Background: “Hospital at Home” (HaH) models of care have existed for over 20 years in the U.S. More recently, HaH models have evolved to include transitional care solutions to improve patients’ post-acute outcomes. Meanwhile, services which were traditionally provided only in the inpatient setting, such as elective arthroplasty, have begun to shift to same-day and outpatient management in response to changes in practice patterns, payment structure, and inpatient bed capacity constraints. Traditional, hospital-based innovations meant to improve surgical outcomes such as hospitalist co-management and ERAS pathways are not typically available to support this new mode of procedural management. Our OrthoBridge program brings hospitalist co-management into patients’ homes to improve patient outcomes while facilitating efficient patient flow, reducing unnecessary re-admissions, and reducing total cost-of-care.

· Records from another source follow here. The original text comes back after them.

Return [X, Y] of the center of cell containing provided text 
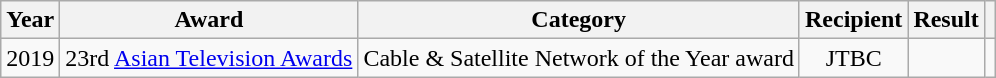
2019 [30, 58]
Result [946, 20]
Year [30, 20]
Category [579, 20]
Cable & Satellite Network of the Year award [579, 58]
Award [209, 20]
JTBC [853, 58]
Recipient [853, 20]
23rd Asian Television Awards [209, 58]
Locate the cell with the specified text and output its (x, y) center coordinate. 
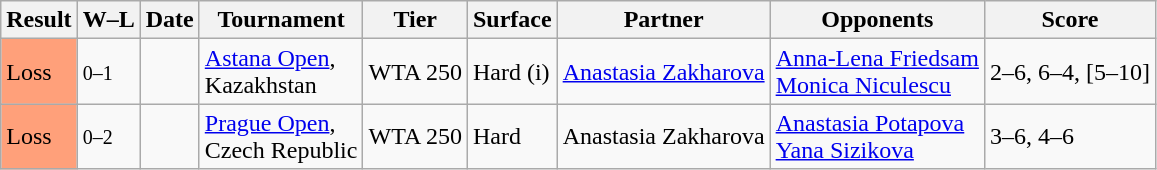
W–L (108, 20)
Prague Open, Czech Republic (281, 136)
Astana Open, Kazakhstan (281, 72)
0–1 (108, 72)
Date (170, 20)
Partner (664, 20)
Anastasia Potapova Yana Sizikova (877, 136)
Anna-Lena Friedsam Monica Niculescu (877, 72)
Hard (512, 136)
2–6, 6–4, [5–10] (1070, 72)
Score (1070, 20)
0–2 (108, 136)
Tournament (281, 20)
Tier (415, 20)
Surface (512, 20)
Hard (i) (512, 72)
Opponents (877, 20)
Result (39, 20)
3–6, 4–6 (1070, 136)
Extract the [X, Y] coordinate from the center of the cell holding the provided text.  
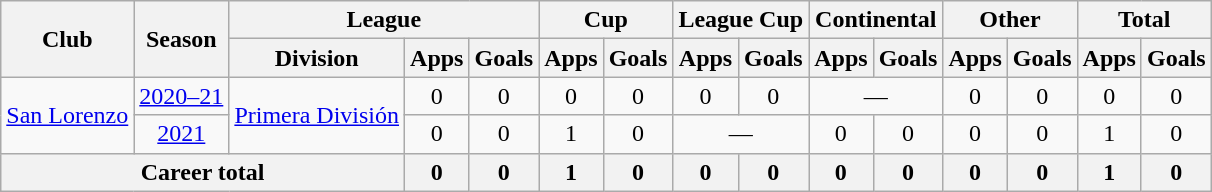
League Cup [741, 20]
Primera División [317, 115]
Season [182, 39]
2021 [182, 134]
San Lorenzo [68, 115]
Club [68, 39]
Total [1144, 20]
League [384, 20]
2020–21 [182, 96]
Continental [876, 20]
Other [1010, 20]
Cup [606, 20]
Division [317, 58]
Career total [203, 172]
Return the [X, Y] coordinate for the center point of the cell that contains the specified text.  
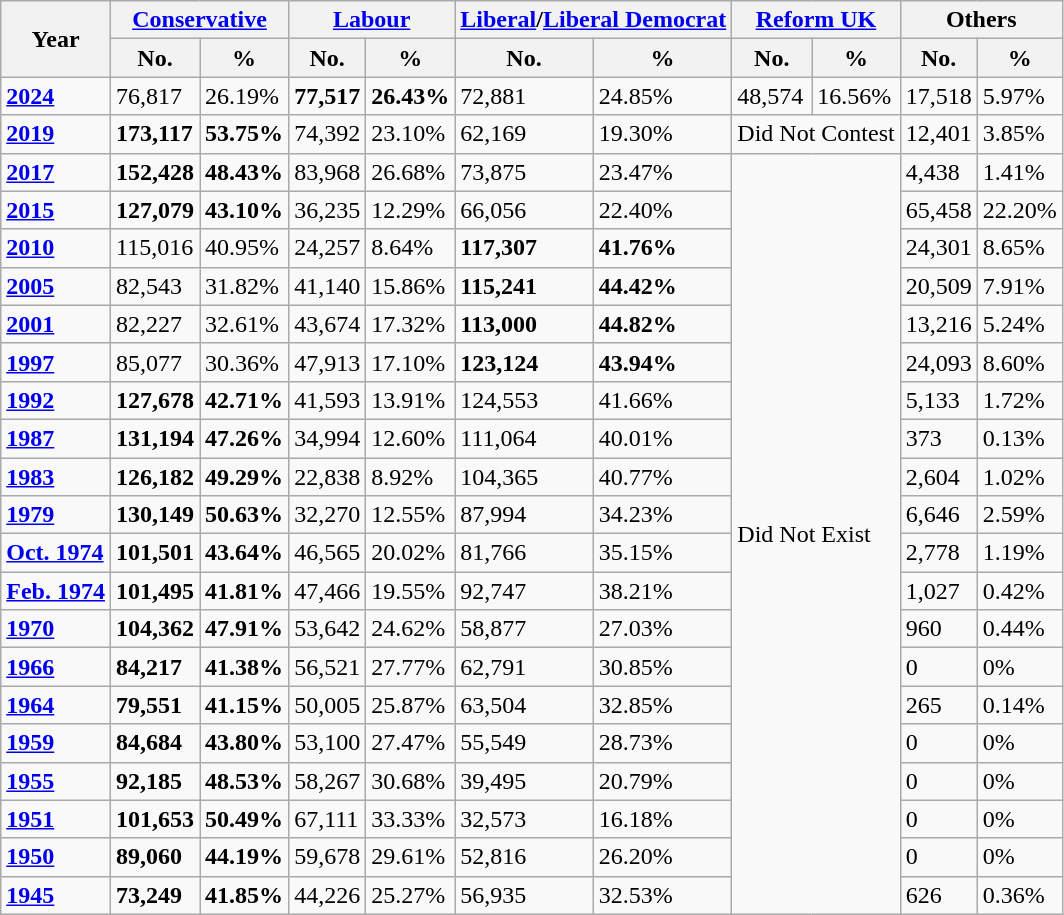
34,994 [328, 438]
32.61% [244, 324]
73,249 [154, 895]
82,543 [154, 286]
89,060 [154, 857]
16.18% [662, 819]
Reform UK [816, 20]
43.64% [244, 553]
173,117 [154, 134]
15.86% [410, 286]
0.14% [1020, 705]
22.40% [662, 210]
8.64% [410, 248]
47.26% [244, 438]
16.56% [856, 96]
130,149 [154, 515]
43.10% [244, 210]
0.42% [1020, 591]
124,553 [524, 400]
33.33% [410, 819]
123,124 [524, 362]
43.94% [662, 362]
36,235 [328, 210]
43.80% [244, 743]
62,791 [524, 667]
8.92% [410, 477]
1983 [56, 477]
2,604 [938, 477]
104,365 [524, 477]
53,642 [328, 629]
0.36% [1020, 895]
49.29% [244, 477]
59,678 [328, 857]
40.77% [662, 477]
Others [981, 20]
74,392 [328, 134]
27.47% [410, 743]
32,573 [524, 819]
55,549 [524, 743]
41,593 [328, 400]
Oct. 1974 [56, 553]
29.61% [410, 857]
23.47% [662, 172]
13.91% [410, 400]
1.02% [1020, 477]
28.73% [662, 743]
24.62% [410, 629]
19.30% [662, 134]
84,217 [154, 667]
4,438 [938, 172]
1970 [56, 629]
84,684 [154, 743]
12.55% [410, 515]
101,653 [154, 819]
32.85% [662, 705]
53.75% [244, 134]
1945 [56, 895]
46,565 [328, 553]
117,307 [524, 248]
56,935 [524, 895]
17,518 [938, 96]
2010 [56, 248]
265 [938, 705]
2,778 [938, 553]
8.60% [1020, 362]
44,226 [328, 895]
44.19% [244, 857]
1964 [56, 705]
115,241 [524, 286]
1959 [56, 743]
50,005 [328, 705]
67,111 [328, 819]
25.87% [410, 705]
8.65% [1020, 248]
38.21% [662, 591]
52,816 [524, 857]
30.85% [662, 667]
83,968 [328, 172]
1.72% [1020, 400]
1.41% [1020, 172]
92,185 [154, 781]
113,000 [524, 324]
47,913 [328, 362]
77,517 [328, 96]
24,257 [328, 248]
1951 [56, 819]
127,079 [154, 210]
101,495 [154, 591]
17.10% [410, 362]
2.59% [1020, 515]
92,747 [524, 591]
26.19% [244, 96]
47,466 [328, 591]
6,646 [938, 515]
115,016 [154, 248]
104,362 [154, 629]
131,194 [154, 438]
Liberal/Liberal Democrat [594, 20]
41.15% [244, 705]
0.13% [1020, 438]
Feb. 1974 [56, 591]
40.01% [662, 438]
27.77% [410, 667]
12.60% [410, 438]
82,227 [154, 324]
39,495 [524, 781]
17.32% [410, 324]
1955 [56, 781]
50.63% [244, 515]
32,270 [328, 515]
5.97% [1020, 96]
58,877 [524, 629]
13,216 [938, 324]
22,838 [328, 477]
40.95% [244, 248]
23.10% [410, 134]
62,169 [524, 134]
3.85% [1020, 134]
41.81% [244, 591]
72,881 [524, 96]
87,994 [524, 515]
32.53% [662, 895]
1,027 [938, 591]
31.82% [244, 286]
111,064 [524, 438]
152,428 [154, 172]
1987 [56, 438]
41.76% [662, 248]
41,140 [328, 286]
2019 [56, 134]
50.49% [244, 819]
26.43% [410, 96]
2024 [56, 96]
24,093 [938, 362]
626 [938, 895]
20,509 [938, 286]
Year [56, 39]
5,133 [938, 400]
25.27% [410, 895]
2015 [56, 210]
76,817 [154, 96]
44.42% [662, 286]
960 [938, 629]
65,458 [938, 210]
48.53% [244, 781]
27.03% [662, 629]
48,574 [772, 96]
26.68% [410, 172]
81,766 [524, 553]
56,521 [328, 667]
20.02% [410, 553]
1992 [56, 400]
30.68% [410, 781]
2005 [56, 286]
42.71% [244, 400]
126,182 [154, 477]
1997 [56, 362]
Did Not Contest [816, 134]
Did Not Exist [816, 534]
Labour [372, 20]
66,056 [524, 210]
1.19% [1020, 553]
5.24% [1020, 324]
85,077 [154, 362]
12,401 [938, 134]
41.85% [244, 895]
43,674 [328, 324]
373 [938, 438]
63,504 [524, 705]
0.44% [1020, 629]
22.20% [1020, 210]
1950 [56, 857]
1979 [56, 515]
19.55% [410, 591]
127,678 [154, 400]
44.82% [662, 324]
34.23% [662, 515]
1966 [56, 667]
7.91% [1020, 286]
2017 [56, 172]
35.15% [662, 553]
53,100 [328, 743]
41.38% [244, 667]
24.85% [662, 96]
26.20% [662, 857]
Conservative [199, 20]
101,501 [154, 553]
30.36% [244, 362]
41.66% [662, 400]
24,301 [938, 248]
79,551 [154, 705]
2001 [56, 324]
20.79% [662, 781]
73,875 [524, 172]
12.29% [410, 210]
58,267 [328, 781]
48.43% [244, 172]
47.91% [244, 629]
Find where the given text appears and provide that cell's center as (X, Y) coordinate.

Purpose: To innovate and deploy a hospitalist-orthopedist co-management model to provide safe and high-quality transitional care in patients’ homes before and after elective arthroplasty.

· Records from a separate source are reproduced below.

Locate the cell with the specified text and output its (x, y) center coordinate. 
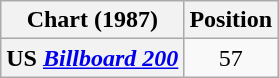
57 (231, 58)
US Billboard 200 (92, 58)
Chart (1987) (92, 20)
Position (231, 20)
Extract the (X, Y) coordinate from the center of the cell holding the provided text.  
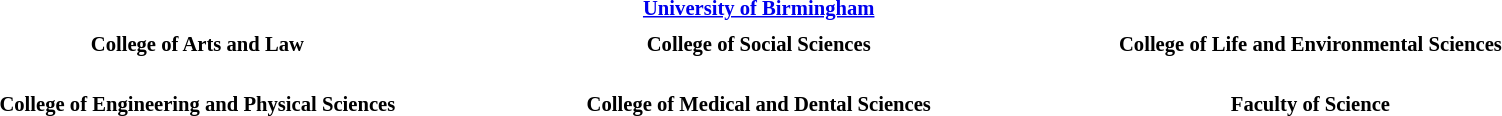
College of Social Sciences (759, 44)
Find where the given text appears and provide that cell's center as [X, Y] coordinate. 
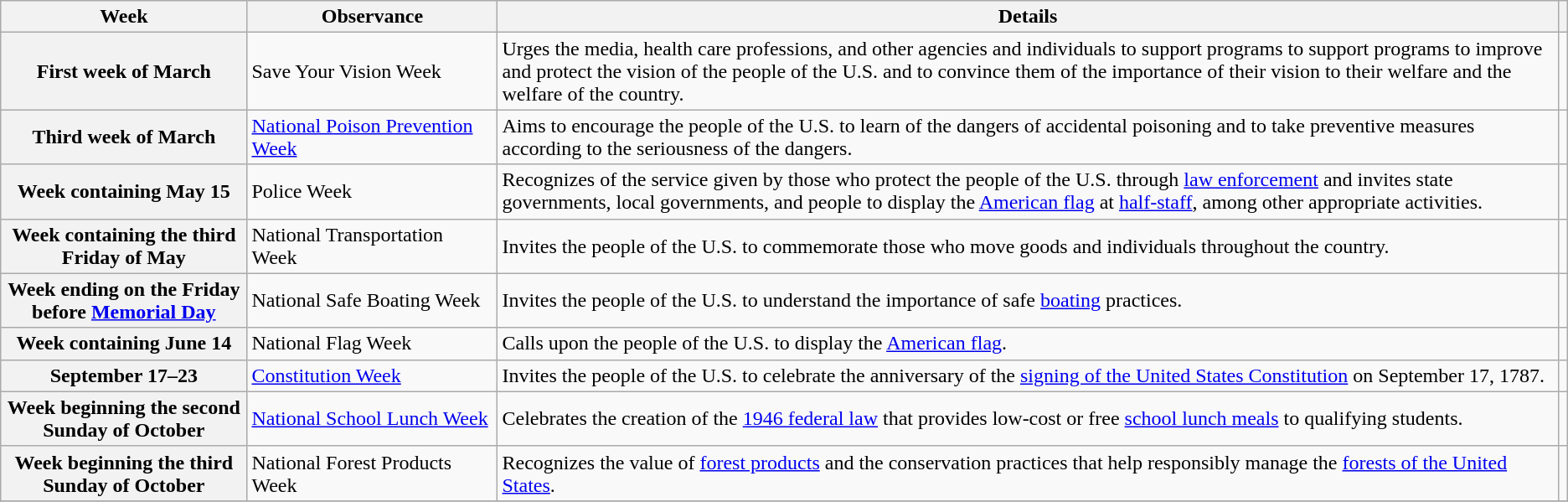
Week beginning the third Sunday of October [124, 472]
Recognizes the value of forest products and the conservation practices that help responsibly manage the forests of the United States. [1028, 472]
Week [124, 17]
First week of March [124, 71]
Constitution Week [372, 375]
National Safe Boating Week [372, 300]
National Poison Prevention Week [372, 137]
Calls upon the people of the U.S. to display the American flag. [1028, 343]
Invites the people of the U.S. to understand the importance of safe boating practices. [1028, 300]
Invites the people of the U.S. to commemorate those who move goods and individuals throughout the country. [1028, 246]
Save Your Vision Week [372, 71]
National Flag Week [372, 343]
Week containing the third Friday of May [124, 246]
Week beginning the second Sunday of October [124, 419]
National Transportation Week [372, 246]
Week containing May 15 [124, 191]
Third week of March [124, 137]
National Forest Products Week [372, 472]
National School Lunch Week [372, 419]
Invites the people of the U.S. to celebrate the anniversary of the signing of the United States Constitution on September 17, 1787. [1028, 375]
Week containing June 14 [124, 343]
Celebrates the creation of the 1946 federal law that provides low-cost or free school lunch meals to qualifying students. [1028, 419]
Police Week [372, 191]
Week ending on the Friday before Memorial Day [124, 300]
Observance [372, 17]
Details [1028, 17]
September 17–23 [124, 375]
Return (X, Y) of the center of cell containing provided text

Description: DispatchHealth has built an in-home medical practice model in more than 50 U.S. cities utilizing mobile teams of emergency physicians, advanced practice providers, and emergency medical technicians. Our innovation, called OrthoBridge, leverages existing DispatchHealth practice infrastructures to support enhanced in-home care capabilities. To serve our OrthoBridge patients, we deploy clinical teams consisting of hospitalist physicians, hospitalist-trained APPs, operations leaders, and nurse navigators. We designed standardized clinical work-flows for hip and knee arthroplasty and, with payer leaders and our orthopedic colleagues, co-developed evidence-based risk stratification protocols to help us select appropriate patients for the service. The care model involves a pre-procedural onboarding visit from one of our APP and RN teams to perform a home safety assessment, reconcile medications, ensure pre-procedural protocols have been followed, and provide patient and family coaching. The patient then proceeds to their procedure and is followed by our teams after discharge and is provided a combination of in-person visits, intensive care-management, and remote patient monitoring to project the orthopedic team’s post-procedural care plan into the patient’s home. Our program launched in November 2022, is in the pilot-phase and we have enrolled 3 patients to date. We will be collecting clinical outcomes as well as patient and provider satisfaction (NPS) data to guide subsequent iterations of this work.

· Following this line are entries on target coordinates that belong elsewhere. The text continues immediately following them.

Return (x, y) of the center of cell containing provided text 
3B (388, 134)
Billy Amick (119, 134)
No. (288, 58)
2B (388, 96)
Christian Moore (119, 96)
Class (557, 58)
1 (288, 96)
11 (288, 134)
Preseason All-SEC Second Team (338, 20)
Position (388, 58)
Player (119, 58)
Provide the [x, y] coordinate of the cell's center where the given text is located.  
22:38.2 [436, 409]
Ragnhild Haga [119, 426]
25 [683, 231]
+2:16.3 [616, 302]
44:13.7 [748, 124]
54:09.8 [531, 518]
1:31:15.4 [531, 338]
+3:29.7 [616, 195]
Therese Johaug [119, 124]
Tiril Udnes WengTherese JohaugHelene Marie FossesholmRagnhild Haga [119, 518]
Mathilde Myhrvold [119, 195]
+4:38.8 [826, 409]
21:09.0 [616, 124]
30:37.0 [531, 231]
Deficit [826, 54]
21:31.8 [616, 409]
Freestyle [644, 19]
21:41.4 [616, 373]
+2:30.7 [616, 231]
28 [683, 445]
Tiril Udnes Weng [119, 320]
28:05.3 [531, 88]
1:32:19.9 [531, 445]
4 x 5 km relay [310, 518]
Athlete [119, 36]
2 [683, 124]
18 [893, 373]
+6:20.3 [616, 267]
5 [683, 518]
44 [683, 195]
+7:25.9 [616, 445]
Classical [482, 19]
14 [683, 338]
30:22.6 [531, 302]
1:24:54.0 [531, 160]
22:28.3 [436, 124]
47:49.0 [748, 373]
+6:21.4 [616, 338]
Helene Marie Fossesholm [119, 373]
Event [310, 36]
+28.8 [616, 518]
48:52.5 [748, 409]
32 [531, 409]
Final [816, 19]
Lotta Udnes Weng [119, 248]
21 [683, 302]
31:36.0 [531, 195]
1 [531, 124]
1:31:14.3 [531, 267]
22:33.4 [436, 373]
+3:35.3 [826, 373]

Conclusions: As elective procedures have moved to same-day and outpatient surgical plans, outcomes can be improved by projecting pre-procedural and recovery plans into patients’ homes. Hospitalists are uniquely positioned to design, lead, and innovate co-management for orthopedic procedures in the home. Our model leverages an existing mobile in-home practice infrastructure to manage medically complex patients who can still benefit from same-day or outpatient surgery and can avoid hospitalization with the help of additional clinical support. Co-evolution with payer partners and orthopedic specialists has facilitated the development and deployment of this pilot program to offer patients safe, effective peri-procedural and transitional care in the home.